Performance and Scale, Honestly
The most common objection is "but it won't scale." For the overwhelming majority of systems, this is folklore. A modular monolith scales horizontally just fine: run multiple identical instances behind a load balancer. What you can't do is scale one module independently of the others — and most teams never actually need to. Shopify famously runs one of the largest Rails modular monoliths in the world, serving enormous traffic, precisely because they invested in modularity instead of premature distribution.
Microservices let you scale the inventory service to 50 replicas while billing runs on two. That's a genuine capability — but you only need it when scaling profiles genuinely diverge, which is a specific, measurable condition, not a default assumption. Until you can point at the bottleneck, you're buying a solution to a problem you don't have.
Build the modular monolith first. When a specific module proves it needs independent scaling, deployment cadence, or fault isolation, extract that one module into a service. Because its boundary was already clean, extraction is a refactor, not a rewrite.
The Migration Path Is the Real Win
The strongest argument for starting modular is that it keeps every option open. Microservices are a one-way door that's expensive to walk back through. A modular monolith is a hallway: you can stay, or you can open the door to a specific service when the evidence demands it.
This is the MonolithFirst strategy, and it works because boundaries are cheap to move inside one codebase and expensive to move across a network. Drawing your service lines on day one, before the domain has taught you where the real seams are, almost guarantees you'll draw them wrong. Inside a monolith, redrawing a boundary is a refactor your IDE can mostly do for you. Across services, it's a coordinated migration with data movement and downtime.

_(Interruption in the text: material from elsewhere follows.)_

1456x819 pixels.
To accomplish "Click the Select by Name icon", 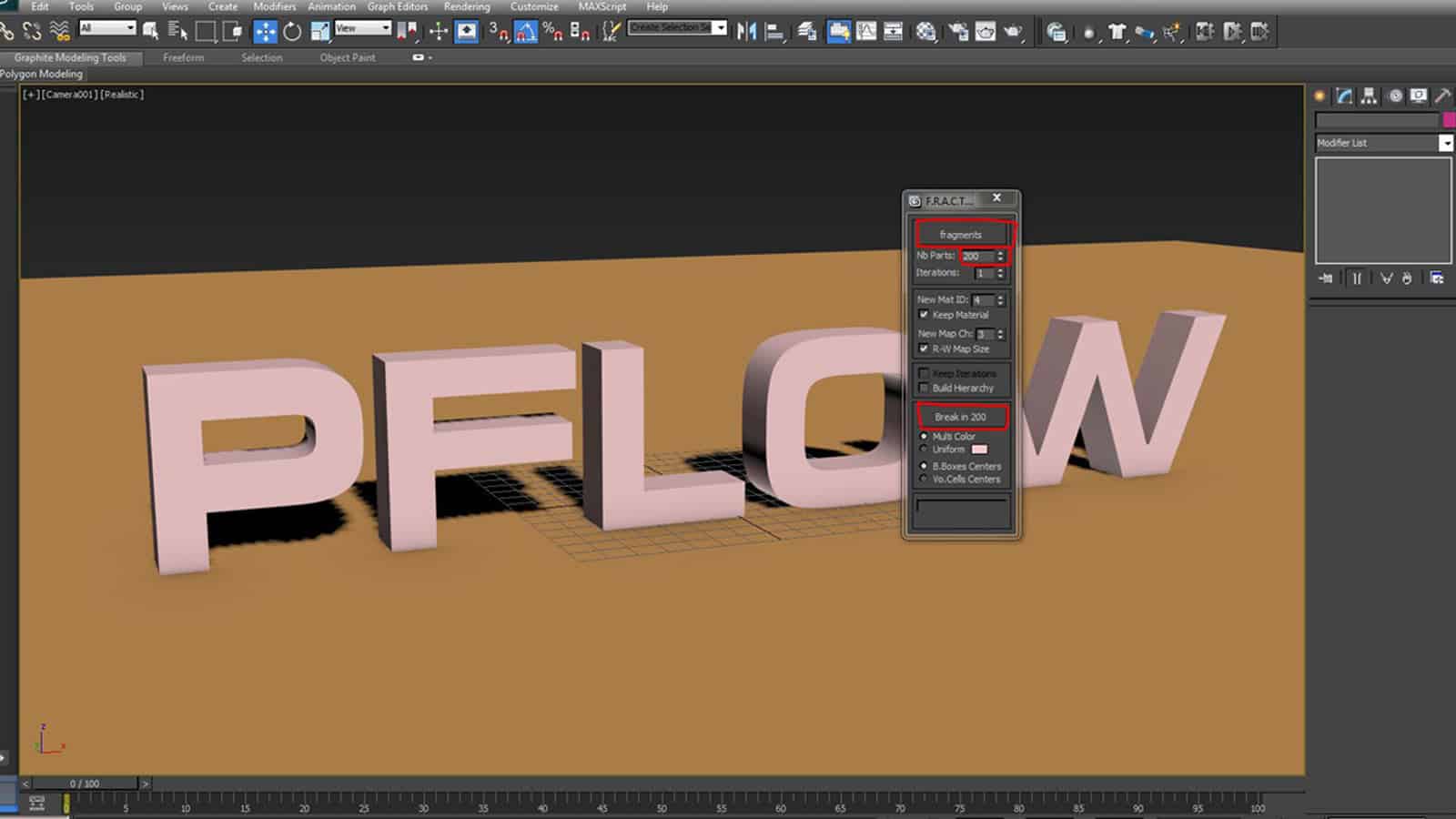I will coord(177,30).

Start as a modular monolith. Extract services reluctantly, one at a time, each justified by a named problem. For most teams, that day never comes — and that's not a failure, it's the system doing its job.
Takeaways
- The value people attribute to microservices comes from modularity, which you can have in a single process.
- A modular monolith enforces boundaries in code — public interfaces, no shared tables — without network calls.

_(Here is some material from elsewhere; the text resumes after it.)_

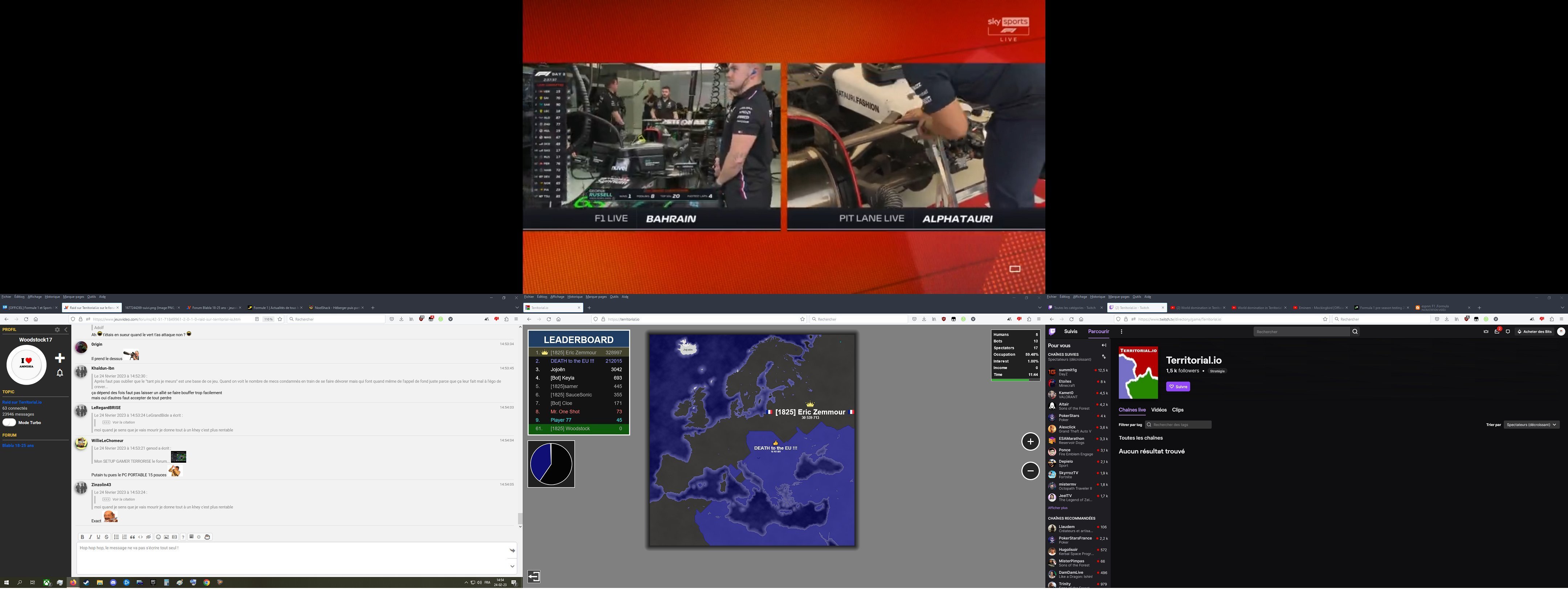Expand first Voir la citation quote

- Staying in one process preserves ACID transactions, single-step deploys, easy debugging, and fast onboarding.
- A modular monolith scales horizontally; you only lose independent per-module scaling, which most teams never need.
- Clean module boundaries make later extraction into a service a refactor rather than a rewrite.
- Default to modular monolith, extract services one at a time, and only when a specific problem justifies it.